Enter the path to the private part of the SSH key located on the administrator host and that is used for connection to the primary node by KDT (the key parameter of the configuration file).
Enter the number of worker nodes.
Possible values:
- 0—Single-node deployment.
- 3 or more—Multi-node deployment.
This step defines the option of deploying Kaspersky Next XDR Expert. If you want to perform single-node deployment, the following parameters specific for this deployment option will take the default values:
- type—primary-worker
- low_resources—true
- vault_replicas—1
- vault_ha_mode—false
- vault_standalone—true
- default_class_replica_count—1
For each worker node, enter the IPv4 address (the host parameter of the configuration file).
Note that the primary and worker nodes must be included in the same subnet.

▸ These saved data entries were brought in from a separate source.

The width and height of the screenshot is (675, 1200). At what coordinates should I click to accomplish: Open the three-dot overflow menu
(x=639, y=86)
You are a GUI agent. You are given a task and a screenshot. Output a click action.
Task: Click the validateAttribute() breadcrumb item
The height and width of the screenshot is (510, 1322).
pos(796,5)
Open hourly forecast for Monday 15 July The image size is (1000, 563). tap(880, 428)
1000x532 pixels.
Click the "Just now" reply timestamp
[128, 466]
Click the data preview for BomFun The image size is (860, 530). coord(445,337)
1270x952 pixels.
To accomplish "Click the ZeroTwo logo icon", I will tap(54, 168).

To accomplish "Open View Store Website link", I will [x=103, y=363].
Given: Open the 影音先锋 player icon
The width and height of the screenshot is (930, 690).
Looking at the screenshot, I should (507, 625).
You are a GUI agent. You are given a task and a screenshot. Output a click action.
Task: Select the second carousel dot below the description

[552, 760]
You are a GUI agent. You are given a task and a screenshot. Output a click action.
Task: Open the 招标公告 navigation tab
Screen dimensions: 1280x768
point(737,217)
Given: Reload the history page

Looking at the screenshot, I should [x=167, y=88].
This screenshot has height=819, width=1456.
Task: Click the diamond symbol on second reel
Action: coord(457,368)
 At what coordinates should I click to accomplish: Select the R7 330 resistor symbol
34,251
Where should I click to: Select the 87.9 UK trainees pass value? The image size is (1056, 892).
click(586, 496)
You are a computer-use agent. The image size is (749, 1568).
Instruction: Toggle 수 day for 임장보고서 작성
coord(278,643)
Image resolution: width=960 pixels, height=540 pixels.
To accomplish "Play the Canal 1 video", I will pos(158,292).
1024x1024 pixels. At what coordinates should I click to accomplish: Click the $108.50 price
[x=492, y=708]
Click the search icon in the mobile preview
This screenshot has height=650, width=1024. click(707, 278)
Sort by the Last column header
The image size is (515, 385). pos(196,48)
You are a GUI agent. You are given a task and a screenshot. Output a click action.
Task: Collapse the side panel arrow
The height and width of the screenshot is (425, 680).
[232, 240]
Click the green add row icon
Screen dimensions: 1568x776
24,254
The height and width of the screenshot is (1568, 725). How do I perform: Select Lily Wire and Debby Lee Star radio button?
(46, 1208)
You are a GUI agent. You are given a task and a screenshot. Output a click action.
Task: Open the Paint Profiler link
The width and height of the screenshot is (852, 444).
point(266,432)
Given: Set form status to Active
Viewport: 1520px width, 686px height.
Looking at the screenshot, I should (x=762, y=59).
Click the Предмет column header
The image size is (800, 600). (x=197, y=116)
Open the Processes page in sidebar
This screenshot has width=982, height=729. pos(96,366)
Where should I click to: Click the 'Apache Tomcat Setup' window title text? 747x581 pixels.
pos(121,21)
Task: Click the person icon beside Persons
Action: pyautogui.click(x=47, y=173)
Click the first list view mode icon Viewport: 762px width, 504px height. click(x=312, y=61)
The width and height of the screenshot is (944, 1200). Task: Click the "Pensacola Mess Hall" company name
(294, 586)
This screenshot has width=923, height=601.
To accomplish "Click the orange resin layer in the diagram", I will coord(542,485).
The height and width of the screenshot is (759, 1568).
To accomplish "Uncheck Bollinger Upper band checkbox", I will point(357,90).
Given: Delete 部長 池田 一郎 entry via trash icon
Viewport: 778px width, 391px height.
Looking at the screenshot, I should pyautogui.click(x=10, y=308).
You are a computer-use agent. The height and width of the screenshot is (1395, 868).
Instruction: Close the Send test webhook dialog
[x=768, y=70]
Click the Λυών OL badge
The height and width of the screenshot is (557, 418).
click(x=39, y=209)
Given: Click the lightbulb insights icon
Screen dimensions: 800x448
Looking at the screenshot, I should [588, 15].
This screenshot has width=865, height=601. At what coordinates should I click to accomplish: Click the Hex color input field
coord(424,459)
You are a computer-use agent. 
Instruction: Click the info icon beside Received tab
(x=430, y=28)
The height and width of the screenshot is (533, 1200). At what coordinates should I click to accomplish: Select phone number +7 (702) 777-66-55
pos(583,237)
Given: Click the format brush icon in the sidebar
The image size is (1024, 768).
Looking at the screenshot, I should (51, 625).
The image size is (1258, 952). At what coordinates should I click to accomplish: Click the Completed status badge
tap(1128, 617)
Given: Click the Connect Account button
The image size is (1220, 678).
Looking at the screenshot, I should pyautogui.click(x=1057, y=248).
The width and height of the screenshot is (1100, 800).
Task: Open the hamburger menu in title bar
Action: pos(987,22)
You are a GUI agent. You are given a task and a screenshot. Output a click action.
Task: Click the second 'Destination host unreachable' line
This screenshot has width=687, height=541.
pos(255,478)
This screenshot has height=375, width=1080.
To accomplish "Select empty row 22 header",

For multi-node deployment, the kind parameter of the first worker node is set to admsrv by default. That means that Administration Server will be installed on the first worker node. For single-node deployment, the kind parameter is not specified for the primary worker node.
For each worker node, enter the username used for connection to the worker node by KDT (the user parameter of the configuration file).
For each worker node, enter the path to the private part of the SSH key used for connection to the worker node by KDT (the key parameter of the configuration file).
Enter the connection string for accessing the DBMS that is installed and configured on a separate server (the psql_dsn parameter of the configuration file).
Specify this parameter as follows: postgres://<dbms_username>:<password>@<fqdn>:<port>.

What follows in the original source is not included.